### WHAT YOU WILL DO
Please output each entry in the material beneath exactly as shown.
*** Opening of SOURCE RECORDS ***
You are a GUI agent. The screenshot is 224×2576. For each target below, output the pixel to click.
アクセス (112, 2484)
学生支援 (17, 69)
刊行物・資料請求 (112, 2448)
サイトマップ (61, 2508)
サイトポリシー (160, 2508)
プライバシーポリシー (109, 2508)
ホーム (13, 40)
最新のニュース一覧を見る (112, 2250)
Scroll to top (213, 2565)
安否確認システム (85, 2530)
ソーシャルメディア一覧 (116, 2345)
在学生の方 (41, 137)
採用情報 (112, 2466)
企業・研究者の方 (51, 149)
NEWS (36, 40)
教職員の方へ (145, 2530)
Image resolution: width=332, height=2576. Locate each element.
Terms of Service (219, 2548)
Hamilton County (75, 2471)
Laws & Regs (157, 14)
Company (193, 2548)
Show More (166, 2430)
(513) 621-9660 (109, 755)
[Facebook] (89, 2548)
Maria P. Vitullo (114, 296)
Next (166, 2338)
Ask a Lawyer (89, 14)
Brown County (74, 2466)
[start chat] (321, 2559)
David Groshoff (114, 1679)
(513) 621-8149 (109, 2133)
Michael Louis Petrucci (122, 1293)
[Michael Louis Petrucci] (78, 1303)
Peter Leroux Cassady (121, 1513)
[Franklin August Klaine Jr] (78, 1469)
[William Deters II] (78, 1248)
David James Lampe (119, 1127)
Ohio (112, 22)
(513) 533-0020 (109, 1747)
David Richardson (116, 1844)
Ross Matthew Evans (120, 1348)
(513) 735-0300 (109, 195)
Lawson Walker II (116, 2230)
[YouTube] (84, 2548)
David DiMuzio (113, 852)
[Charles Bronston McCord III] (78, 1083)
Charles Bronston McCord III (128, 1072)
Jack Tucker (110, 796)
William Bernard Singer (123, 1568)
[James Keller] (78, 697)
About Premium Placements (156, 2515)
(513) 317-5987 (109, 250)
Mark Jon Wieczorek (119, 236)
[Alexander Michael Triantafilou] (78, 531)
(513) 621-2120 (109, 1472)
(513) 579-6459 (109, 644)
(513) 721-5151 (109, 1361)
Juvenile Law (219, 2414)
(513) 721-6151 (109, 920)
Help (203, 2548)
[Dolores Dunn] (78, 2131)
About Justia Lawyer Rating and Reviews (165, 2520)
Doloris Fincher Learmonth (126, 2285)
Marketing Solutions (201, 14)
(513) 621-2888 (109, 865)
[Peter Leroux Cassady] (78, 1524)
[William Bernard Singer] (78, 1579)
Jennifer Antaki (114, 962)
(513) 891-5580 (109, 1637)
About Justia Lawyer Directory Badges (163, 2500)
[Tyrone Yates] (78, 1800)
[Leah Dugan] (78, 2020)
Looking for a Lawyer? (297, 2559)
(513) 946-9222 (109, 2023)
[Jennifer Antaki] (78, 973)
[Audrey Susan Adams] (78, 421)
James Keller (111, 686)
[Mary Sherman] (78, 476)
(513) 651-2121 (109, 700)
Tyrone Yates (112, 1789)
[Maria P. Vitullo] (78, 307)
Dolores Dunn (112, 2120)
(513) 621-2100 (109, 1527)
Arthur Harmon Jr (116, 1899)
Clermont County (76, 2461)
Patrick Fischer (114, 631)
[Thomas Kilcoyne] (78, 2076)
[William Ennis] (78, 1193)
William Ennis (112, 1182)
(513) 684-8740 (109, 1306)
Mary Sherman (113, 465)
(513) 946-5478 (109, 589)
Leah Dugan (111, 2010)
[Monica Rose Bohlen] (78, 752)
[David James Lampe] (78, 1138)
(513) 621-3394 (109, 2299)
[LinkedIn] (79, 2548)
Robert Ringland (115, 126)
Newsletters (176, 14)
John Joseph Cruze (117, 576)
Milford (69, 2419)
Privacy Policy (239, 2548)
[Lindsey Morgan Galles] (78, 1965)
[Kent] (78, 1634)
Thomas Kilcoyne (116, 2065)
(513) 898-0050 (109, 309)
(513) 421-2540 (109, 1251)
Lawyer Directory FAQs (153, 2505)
*** Close of SOURCE RECORDS ***
### EXERCISE ANSWER
You are a GUI agent. The screenshot is 224×2576. For each target below, output the pixel to click.
アクセス (112, 2484)
学生支援 (17, 69)
刊行物・資料請求 (112, 2448)
サイトマップ (61, 2508)
サイトポリシー (160, 2508)
プライバシーポリシー (109, 2508)
ホーム (13, 40)
最新のニュース一覧を見る (112, 2250)
Scroll to top (213, 2565)
安否確認システム (85, 2530)
ソーシャルメディア一覧 (116, 2345)
在学生の方 (41, 137)
採用情報 (112, 2466)
企業・研究者の方 (51, 149)
NEWS (36, 40)
教職員の方へ (145, 2530)
Image resolution: width=332, height=2576. Locate each element.
Terms of Service (219, 2548)
Hamilton County (75, 2471)
Laws & Regs (157, 14)
Company (193, 2548)
Show More (166, 2430)
(513) 621-9660 (109, 755)
[Facebook] (89, 2548)
Maria P. Vitullo (114, 296)
Next (166, 2338)
Ask a Lawyer (89, 14)
Brown County (74, 2466)
[start chat] (321, 2559)
David Groshoff (114, 1679)
(513) 621-8149 (109, 2133)
Michael Louis Petrucci (122, 1293)
[Michael Louis Petrucci] (78, 1303)
Peter Leroux Cassady (121, 1513)
[Franklin August Klaine Jr] (78, 1469)
[William Deters II] (78, 1248)
David James Lampe (119, 1127)
Ohio (112, 22)
(513) 533-0020 (109, 1747)
David Richardson (116, 1844)
Ross Matthew Evans (120, 1348)
(513) 735-0300 (109, 195)
Lawson Walker II (116, 2230)
[YouTube] (84, 2548)
David DiMuzio (113, 852)
[Charles Bronston McCord III] (78, 1083)
Charles Bronston McCord III (128, 1072)
Jack Tucker (110, 796)
William Bernard Singer (123, 1568)
[James Keller] (78, 697)
About Premium Placements (156, 2515)
(513) 317-5987 (109, 250)
Mark Jon Wieczorek (119, 236)
[Alexander Michael Triantafilou] (78, 531)
(513) 621-2120 (109, 1472)
(513) 579-6459 (109, 644)
(513) 721-5151 (109, 1361)
Juvenile Law (219, 2414)
(513) 721-6151 (109, 920)
Help (203, 2548)
[Dolores Dunn] (78, 2131)
About Justia Lawyer Rating and Reviews (165, 2520)
Doloris Fincher Learmonth (126, 2285)
Marketing Solutions (201, 14)
(513) 621-2888 (109, 865)
[Peter Leroux Cassady] (78, 1524)
[William Bernard Singer] (78, 1579)
Jennifer Antaki (114, 962)
(513) 891-5580 (109, 1637)
About Justia Lawyer Directory Badges (163, 2500)
[Tyrone Yates] (78, 1800)
[Leah Dugan] (78, 2020)
Looking for a Lawyer? (297, 2559)
(513) 946-9222 (109, 2023)
[Jennifer Antaki] (78, 973)
[Audrey Susan Adams] (78, 421)
James Keller (111, 686)
[Mary Sherman] (78, 476)
(513) 651-2121 (109, 700)
Tyrone Yates (112, 1789)
[Maria P. Vitullo] (78, 307)
Dolores Dunn (112, 2120)
(513) 621-2100 (109, 1527)
Arthur Harmon Jr (116, 1899)
Clermont County (76, 2461)
Patrick Fischer (114, 631)
[Thomas Kilcoyne] (78, 2076)
[William Ennis] (78, 1193)
William Ennis (112, 1182)
(513) 684-8740 (109, 1306)
Mary Sherman (113, 465)
(513) 946-5478 (109, 589)
Leah Dugan (111, 2010)
[Monica Rose Bohlen] (78, 752)
[David James Lampe] (78, 1138)
(513) 621-3394 (109, 2299)
[LinkedIn] (79, 2548)
Robert Ringland (115, 126)
Newsletters (176, 14)
John Joseph Cruze (117, 576)
Milford (69, 2419)
Privacy Policy (239, 2548)
[Lindsey Morgan Galles] (78, 1965)
[Kent] (78, 1634)
Thomas Kilcoyne (116, 2065)
(513) 898-0050 (109, 309)
(513) 421-2540 (109, 1251)
Lawyer Directory FAQs (153, 2505)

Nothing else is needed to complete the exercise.